Pull out every line of the listing that contains the word "Click" and copy each one in full.

---------- STORED ROWS ----------

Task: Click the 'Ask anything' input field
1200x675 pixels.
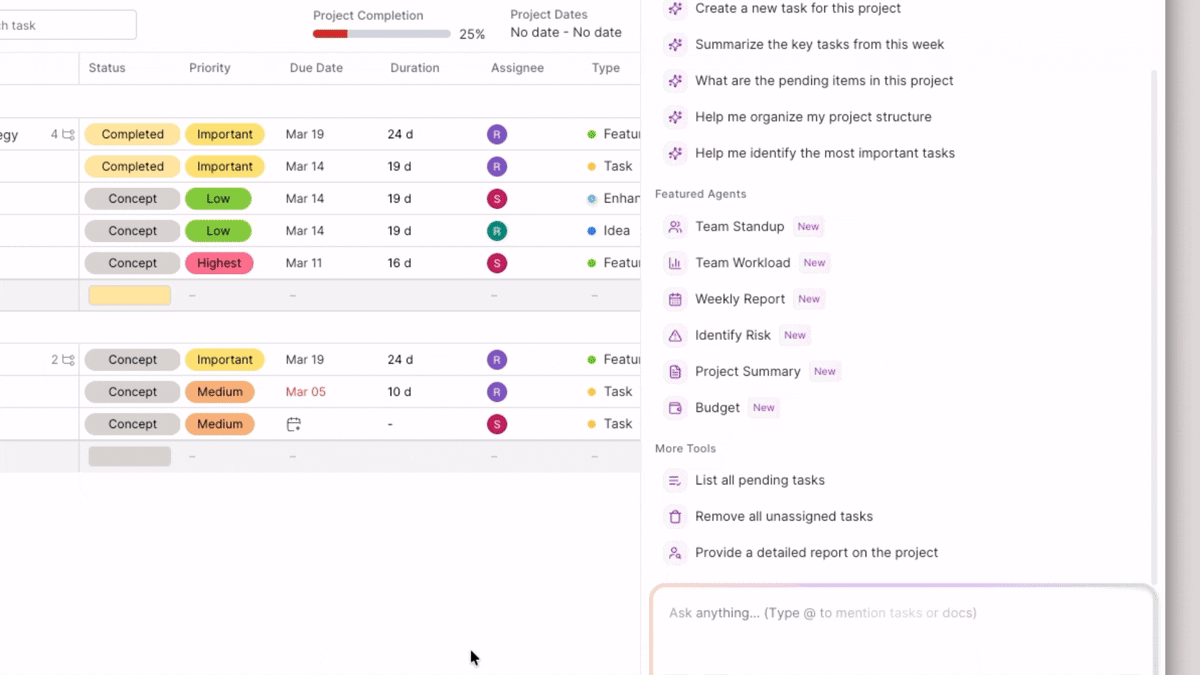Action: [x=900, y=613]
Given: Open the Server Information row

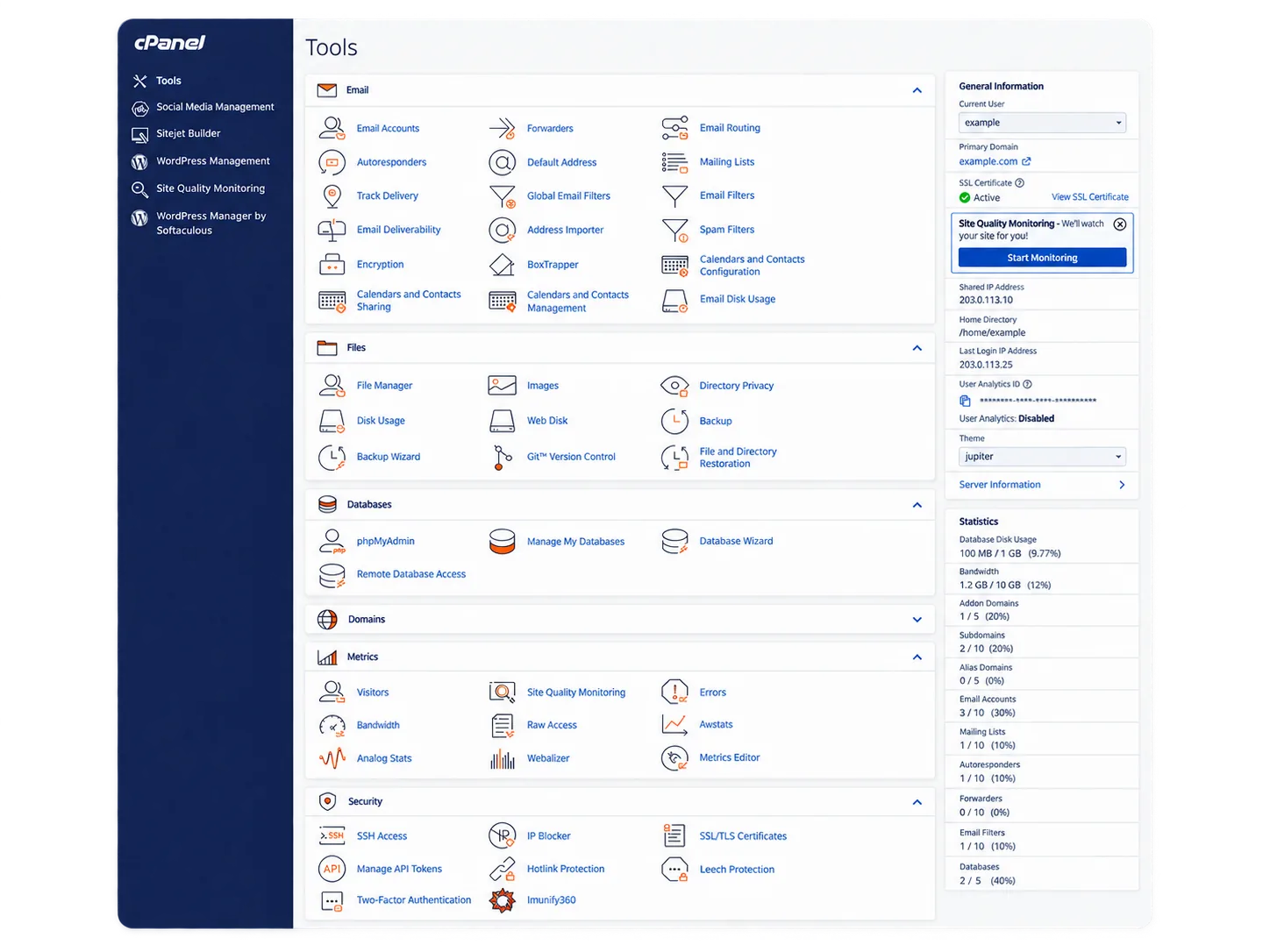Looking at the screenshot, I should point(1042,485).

----------

REPLY:
Task: Click the 'Ask anything' input field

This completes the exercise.